The loss function we will use is negative log-likelihood / categorical cross-entropy $loss(y',y)=- \sum_{i=1}^d y_{(i)} \log y'$ Where y' is the the prediction and y is the target. Note that in a classification problem the target is a one-hot vector, so only one of the dimensions are included in the sum (the one for which the one-hot target is 1). 

In [None]:
def loss(prediction, y_one_hot): 
    return 

We also need a function to compute a one-hot vector from the integer class label for the target. 

In [None]:
def one_hot(class_label, num_classes):
    
    
# one_hot(data_y[0],3)  # test it like this

In [None]:
# loss(forward(data_x[0]), one_hot(data_y[0],3))  #and test the loss

We also need the derivative of the sigmoid function 

In [None]:
def sigmoid_deriv(z):
    return 

Now for the backward step -- this is for a single input vector and target class. Because we need to keep track of the forward activations (and pre-activations), we will just duplicate the forward pass code below. 

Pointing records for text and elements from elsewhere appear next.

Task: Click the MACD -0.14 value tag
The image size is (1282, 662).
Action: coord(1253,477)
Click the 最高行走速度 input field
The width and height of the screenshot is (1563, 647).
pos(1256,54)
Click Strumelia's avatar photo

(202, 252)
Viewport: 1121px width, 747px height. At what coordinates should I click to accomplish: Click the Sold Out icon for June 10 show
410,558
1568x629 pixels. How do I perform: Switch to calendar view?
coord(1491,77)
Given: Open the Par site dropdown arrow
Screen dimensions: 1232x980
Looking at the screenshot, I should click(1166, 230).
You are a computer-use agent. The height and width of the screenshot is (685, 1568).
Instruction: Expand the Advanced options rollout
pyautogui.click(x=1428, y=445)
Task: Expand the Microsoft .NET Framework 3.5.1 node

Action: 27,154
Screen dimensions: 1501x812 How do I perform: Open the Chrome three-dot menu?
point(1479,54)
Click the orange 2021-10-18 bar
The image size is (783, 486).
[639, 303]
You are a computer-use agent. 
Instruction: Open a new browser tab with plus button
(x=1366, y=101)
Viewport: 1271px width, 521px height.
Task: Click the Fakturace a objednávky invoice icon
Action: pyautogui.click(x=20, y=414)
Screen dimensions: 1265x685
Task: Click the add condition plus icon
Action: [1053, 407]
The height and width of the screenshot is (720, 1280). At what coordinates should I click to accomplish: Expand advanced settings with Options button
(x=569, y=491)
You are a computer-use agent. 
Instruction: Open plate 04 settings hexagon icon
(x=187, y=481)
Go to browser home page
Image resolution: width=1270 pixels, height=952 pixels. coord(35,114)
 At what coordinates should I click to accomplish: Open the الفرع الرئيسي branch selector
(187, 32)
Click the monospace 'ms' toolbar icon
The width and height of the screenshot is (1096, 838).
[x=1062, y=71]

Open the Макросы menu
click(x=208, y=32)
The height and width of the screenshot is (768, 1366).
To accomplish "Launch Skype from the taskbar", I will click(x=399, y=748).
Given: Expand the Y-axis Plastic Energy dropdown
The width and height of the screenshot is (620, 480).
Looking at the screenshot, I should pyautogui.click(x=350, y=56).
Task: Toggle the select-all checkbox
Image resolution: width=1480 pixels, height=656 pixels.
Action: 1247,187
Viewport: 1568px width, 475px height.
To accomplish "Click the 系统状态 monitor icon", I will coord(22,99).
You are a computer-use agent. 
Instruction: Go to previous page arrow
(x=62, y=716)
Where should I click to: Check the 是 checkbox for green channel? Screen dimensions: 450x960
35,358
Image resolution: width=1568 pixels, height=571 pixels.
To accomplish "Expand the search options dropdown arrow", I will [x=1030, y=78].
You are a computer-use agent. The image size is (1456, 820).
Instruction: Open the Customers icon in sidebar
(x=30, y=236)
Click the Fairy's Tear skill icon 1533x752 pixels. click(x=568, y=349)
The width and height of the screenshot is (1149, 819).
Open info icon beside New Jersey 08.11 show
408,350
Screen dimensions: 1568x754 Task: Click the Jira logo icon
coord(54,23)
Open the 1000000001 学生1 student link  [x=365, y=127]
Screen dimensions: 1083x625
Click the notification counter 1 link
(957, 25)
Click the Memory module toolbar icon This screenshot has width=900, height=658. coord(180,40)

Alternatively, we could call the forward function above and then return the activations. 

In [None]:
def step(x, target, learning_rate = 0.1):
        
    global W1, b1, W2, b2, W3, b3  #ensure that parameter changes survive outside the scope of this function
    
    # Forward pass
    z1 = W1 @ x + b1   # might want to use the @ notation instead of .matmul for readability
    a1 = sigmoid(z1)
    
    z2 = W2 @ a1 + b2
    a2 = sigmoid(z2)
    
    z3 = W3 @ a2 + b3
    out = softmax(z3)
    
    
    y = one_hot(target,3)
    loss_val = loss(out, y)
    

    # Backward pass
    
    # *** Output layer ***
    #deltaL = ...
    
    # weight update
    #dW3 = ...             # you need deltaL and a2 and you need to reshape them into a column vector and a row vector. 
    #db3 = ...
    

    # pass back 
    # da2 = ...           # compute da2 from deltaL
    # delta2 = ..         # then compute delta2 from da2 (note: use the derivative of the sigmoid)
    
    # *** Hidden layer 2 ***
    # weight update
    #dW2 = ...
    #db2 = ...
    
    #pass back
    #da1 = ...
    #delta1 = ...
    
    
    # *** Hidden layer 1 ***
    # weight update
    #dW1 = ...
    #db1 = ...
    
    
    # It's customary to actually update the weights in the end, once the gradients are computed
    W3 -= learning_rate * dW3
    b3 -= learning_rate * db3    

    W2 -= learning_rate * dW2
    b2 -= learning_rate * db2

    W1 -= learning_rate * dW1
    b1 -= learning_rate * db1
    
    return loss_val # we will return the loss so we can see it decrease 

Now we can run an epoch -- a single pass over the entire training data.

In [None]:
def epoch(data_x, data_y, lr =0.1):
    total_loss = 0
    for x, y in zip(data_x, data_y):
        total_loss += step(x,y, lr)
    print(f"Epoch loss: {total_loss}")

And now we train the model (for 100 epochs):

In [None]:
learning_rate = 1 # i found that you need to set the learning rate higher to fit the data set

for i in range(100):    
   epoch(data_x, data_y, learning_rate)
   print(accuracy(data_x, data_y))

As mentioned above, you should be able to learn the dummy data _perfectly_. The resulting model will be overfitted, but we have demonstrated that we are learning. 

Optional next step: Train a model for the penguin data!